— TASK TO CARRY OUT —
What you give back must match the records below word for word.

━━━ RAW DATA

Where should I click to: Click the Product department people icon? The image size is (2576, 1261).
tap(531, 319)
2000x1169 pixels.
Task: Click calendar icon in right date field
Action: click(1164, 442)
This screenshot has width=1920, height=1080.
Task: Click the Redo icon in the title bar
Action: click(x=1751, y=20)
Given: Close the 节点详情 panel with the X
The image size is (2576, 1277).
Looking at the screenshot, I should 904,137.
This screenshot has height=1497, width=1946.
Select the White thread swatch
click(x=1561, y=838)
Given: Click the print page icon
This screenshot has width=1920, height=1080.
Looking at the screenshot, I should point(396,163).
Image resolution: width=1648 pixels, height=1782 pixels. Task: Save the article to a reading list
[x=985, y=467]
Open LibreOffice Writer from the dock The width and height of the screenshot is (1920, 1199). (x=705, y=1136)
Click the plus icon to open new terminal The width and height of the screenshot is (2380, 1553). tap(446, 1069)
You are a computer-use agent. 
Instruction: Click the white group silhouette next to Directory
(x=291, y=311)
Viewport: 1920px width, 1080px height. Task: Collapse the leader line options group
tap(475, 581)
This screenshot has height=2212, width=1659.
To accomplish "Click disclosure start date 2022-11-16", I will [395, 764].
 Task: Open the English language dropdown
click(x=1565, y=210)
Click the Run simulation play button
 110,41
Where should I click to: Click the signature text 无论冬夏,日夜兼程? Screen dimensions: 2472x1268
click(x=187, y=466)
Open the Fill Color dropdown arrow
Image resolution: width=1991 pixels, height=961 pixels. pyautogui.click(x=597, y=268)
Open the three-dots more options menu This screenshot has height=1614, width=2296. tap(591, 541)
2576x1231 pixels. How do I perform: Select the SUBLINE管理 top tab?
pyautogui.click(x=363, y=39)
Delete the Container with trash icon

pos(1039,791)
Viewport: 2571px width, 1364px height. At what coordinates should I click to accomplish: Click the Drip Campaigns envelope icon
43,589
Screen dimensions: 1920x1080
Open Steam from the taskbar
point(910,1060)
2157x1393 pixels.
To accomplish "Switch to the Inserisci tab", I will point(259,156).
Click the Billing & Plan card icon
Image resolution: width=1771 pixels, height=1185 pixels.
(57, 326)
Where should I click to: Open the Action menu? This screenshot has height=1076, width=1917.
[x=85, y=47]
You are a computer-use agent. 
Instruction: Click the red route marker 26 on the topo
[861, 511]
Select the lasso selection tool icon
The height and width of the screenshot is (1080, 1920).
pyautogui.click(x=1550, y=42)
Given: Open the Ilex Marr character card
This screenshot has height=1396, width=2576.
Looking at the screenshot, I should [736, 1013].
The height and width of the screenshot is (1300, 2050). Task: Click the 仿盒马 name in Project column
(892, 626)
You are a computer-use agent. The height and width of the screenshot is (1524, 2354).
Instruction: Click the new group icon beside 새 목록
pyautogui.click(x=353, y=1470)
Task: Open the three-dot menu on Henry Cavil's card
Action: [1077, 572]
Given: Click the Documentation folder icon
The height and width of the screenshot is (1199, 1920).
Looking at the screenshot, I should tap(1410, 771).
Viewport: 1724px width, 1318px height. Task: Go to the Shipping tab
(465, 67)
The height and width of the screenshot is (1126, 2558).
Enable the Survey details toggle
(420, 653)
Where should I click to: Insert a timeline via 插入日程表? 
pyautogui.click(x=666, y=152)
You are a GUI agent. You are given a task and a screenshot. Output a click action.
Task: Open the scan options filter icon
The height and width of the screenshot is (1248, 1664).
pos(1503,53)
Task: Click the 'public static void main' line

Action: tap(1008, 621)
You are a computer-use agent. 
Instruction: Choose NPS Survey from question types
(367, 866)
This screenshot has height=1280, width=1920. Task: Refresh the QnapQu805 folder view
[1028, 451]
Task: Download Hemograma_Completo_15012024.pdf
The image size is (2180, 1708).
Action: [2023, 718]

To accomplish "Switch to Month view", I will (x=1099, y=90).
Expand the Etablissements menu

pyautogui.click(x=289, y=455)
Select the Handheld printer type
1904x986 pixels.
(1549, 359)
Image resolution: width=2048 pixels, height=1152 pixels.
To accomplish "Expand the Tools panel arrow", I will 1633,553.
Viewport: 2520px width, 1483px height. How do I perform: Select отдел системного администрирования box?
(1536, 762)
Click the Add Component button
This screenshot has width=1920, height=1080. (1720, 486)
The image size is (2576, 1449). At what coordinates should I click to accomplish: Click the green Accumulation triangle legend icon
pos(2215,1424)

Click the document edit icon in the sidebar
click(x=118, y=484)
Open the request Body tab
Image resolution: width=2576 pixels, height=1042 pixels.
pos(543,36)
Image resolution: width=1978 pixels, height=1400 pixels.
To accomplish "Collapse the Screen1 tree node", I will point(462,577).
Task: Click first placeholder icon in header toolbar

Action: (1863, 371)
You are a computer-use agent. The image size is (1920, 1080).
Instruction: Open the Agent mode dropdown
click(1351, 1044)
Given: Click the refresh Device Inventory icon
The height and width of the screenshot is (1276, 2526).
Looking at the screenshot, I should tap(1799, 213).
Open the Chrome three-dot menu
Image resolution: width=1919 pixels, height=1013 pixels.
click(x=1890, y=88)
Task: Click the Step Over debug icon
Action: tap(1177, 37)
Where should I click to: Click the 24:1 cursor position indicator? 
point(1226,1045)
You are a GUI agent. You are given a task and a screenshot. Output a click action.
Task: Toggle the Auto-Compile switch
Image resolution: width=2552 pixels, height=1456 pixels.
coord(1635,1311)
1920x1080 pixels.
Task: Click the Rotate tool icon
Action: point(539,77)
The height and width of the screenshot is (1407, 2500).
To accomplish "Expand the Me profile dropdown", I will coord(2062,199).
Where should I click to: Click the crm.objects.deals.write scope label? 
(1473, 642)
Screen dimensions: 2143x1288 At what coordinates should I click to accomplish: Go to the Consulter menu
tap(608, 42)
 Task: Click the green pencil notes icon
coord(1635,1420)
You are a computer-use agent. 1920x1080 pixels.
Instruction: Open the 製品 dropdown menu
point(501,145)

━━━━━━

— RESULT OF THE TASK —
Where should I click to: Click the Product department people icon? The image size is (2576, 1261).
tap(531, 319)
2000x1169 pixels.
Task: Click calendar icon in right date field
Action: click(1164, 442)
This screenshot has width=1920, height=1080.
Task: Click the Redo icon in the title bar
Action: click(x=1751, y=20)
Given: Close the 节点详情 panel with the X
The image size is (2576, 1277).
Looking at the screenshot, I should 904,137.
This screenshot has height=1497, width=1946.
Select the White thread swatch
click(x=1561, y=838)
Given: Click the print page icon
This screenshot has width=1920, height=1080.
Looking at the screenshot, I should point(396,163).
Image resolution: width=1648 pixels, height=1782 pixels. Task: Save the article to a reading list
[x=985, y=467]
Open LibreOffice Writer from the dock The width and height of the screenshot is (1920, 1199). (x=705, y=1136)
Click the plus icon to open new terminal The width and height of the screenshot is (2380, 1553). tap(446, 1069)
You are a computer-use agent. 
Instruction: Click the white group silhouette next to Directory
(x=291, y=311)
Viewport: 1920px width, 1080px height. Task: Collapse the leader line options group
tap(475, 581)
This screenshot has height=2212, width=1659.
To accomplish "Click disclosure start date 2022-11-16", I will [395, 764].
 Task: Open the English language dropdown
click(x=1565, y=210)
Click the Run simulation play button
 110,41
Where should I click to: Click the signature text 无论冬夏,日夜兼程? Screen dimensions: 2472x1268
click(x=187, y=466)
Open the Fill Color dropdown arrow
Image resolution: width=1991 pixels, height=961 pixels. pyautogui.click(x=597, y=268)
Open the three-dots more options menu This screenshot has height=1614, width=2296. tap(591, 541)
2576x1231 pixels. How do I perform: Select the SUBLINE管理 top tab?
pyautogui.click(x=363, y=39)
Delete the Container with trash icon

pos(1039,791)
Viewport: 2571px width, 1364px height. At what coordinates should I click to accomplish: Click the Drip Campaigns envelope icon
43,589
Screen dimensions: 1920x1080
Open Steam from the taskbar
point(910,1060)
2157x1393 pixels.
To accomplish "Switch to the Inserisci tab", I will point(259,156).
Click the Billing & Plan card icon
Image resolution: width=1771 pixels, height=1185 pixels.
(57, 326)
Where should I click to: Open the Action menu? This screenshot has height=1076, width=1917.
[x=85, y=47]
You are a computer-use agent. 
Instruction: Click the red route marker 26 on the topo
[861, 511]
Select the lasso selection tool icon
The height and width of the screenshot is (1080, 1920).
pyautogui.click(x=1550, y=42)
Given: Open the Ilex Marr character card
This screenshot has height=1396, width=2576.
Looking at the screenshot, I should [736, 1013].
The height and width of the screenshot is (1300, 2050). Task: Click the 仿盒马 name in Project column
(892, 626)
You are a computer-use agent. The height and width of the screenshot is (1524, 2354).
Instruction: Click the new group icon beside 새 목록
pyautogui.click(x=353, y=1470)
Task: Open the three-dot menu on Henry Cavil's card
Action: [1077, 572]
Given: Click the Documentation folder icon
The height and width of the screenshot is (1199, 1920).
Looking at the screenshot, I should tap(1410, 771).
Viewport: 1724px width, 1318px height. Task: Go to the Shipping tab
(465, 67)
The height and width of the screenshot is (1126, 2558).
Enable the Survey details toggle
(420, 653)
Where should I click to: Insert a timeline via 插入日程表? 
pyautogui.click(x=666, y=152)
You are a GUI agent. You are given a task and a screenshot. Output a click action.
Task: Open the scan options filter icon
The height and width of the screenshot is (1248, 1664).
pos(1503,53)
Task: Click the 'public static void main' line

Action: tap(1008, 621)
You are a computer-use agent. 
Instruction: Choose NPS Survey from question types
(367, 866)
This screenshot has height=1280, width=1920. Task: Refresh the QnapQu805 folder view
[1028, 451]
Task: Download Hemograma_Completo_15012024.pdf
The image size is (2180, 1708).
Action: [2023, 718]

To accomplish "Switch to Month view", I will (x=1099, y=90).
Expand the Etablissements menu

pyautogui.click(x=289, y=455)
Select the Handheld printer type
1904x986 pixels.
(1549, 359)
Image resolution: width=2048 pixels, height=1152 pixels.
To accomplish "Expand the Tools panel arrow", I will 1633,553.
Viewport: 2520px width, 1483px height. How do I perform: Select отдел системного администрирования box?
(1536, 762)
Click the Add Component button
This screenshot has width=1920, height=1080. (1720, 486)
The image size is (2576, 1449). At what coordinates should I click to accomplish: Click the green Accumulation triangle legend icon
pos(2215,1424)

Click the document edit icon in the sidebar
click(x=118, y=484)
Open the request Body tab
Image resolution: width=2576 pixels, height=1042 pixels.
pos(543,36)
Image resolution: width=1978 pixels, height=1400 pixels.
To accomplish "Collapse the Screen1 tree node", I will point(462,577).
Task: Click first placeholder icon in header toolbar

Action: (1863, 371)
You are a computer-use agent. The image size is (1920, 1080).
Instruction: Open the Agent mode dropdown
click(1351, 1044)
Given: Click the refresh Device Inventory icon
The height and width of the screenshot is (1276, 2526).
Looking at the screenshot, I should tap(1799, 213).
Open the Chrome three-dot menu
Image resolution: width=1919 pixels, height=1013 pixels.
click(x=1890, y=88)
Task: Click the Step Over debug icon
Action: tap(1177, 37)
Where should I click to: Click the 24:1 cursor position indicator? 
point(1226,1045)
You are a GUI agent. You are given a task and a screenshot. Output a click action.
Task: Toggle the Auto-Compile switch
Image resolution: width=2552 pixels, height=1456 pixels.
coord(1635,1311)
1920x1080 pixels.
Task: Click the Rotate tool icon
Action: point(539,77)
The height and width of the screenshot is (1407, 2500).
To accomplish "Expand the Me profile dropdown", I will coord(2062,199).
Where should I click to: Click the crm.objects.deals.write scope label? 
(1473, 642)
Screen dimensions: 2143x1288 At what coordinates should I click to accomplish: Go to the Consulter menu
tap(608, 42)
 Task: Click the green pencil notes icon
coord(1635,1420)
You are a computer-use agent. 1920x1080 pixels.
Instruction: Open the 製品 dropdown menu
point(501,145)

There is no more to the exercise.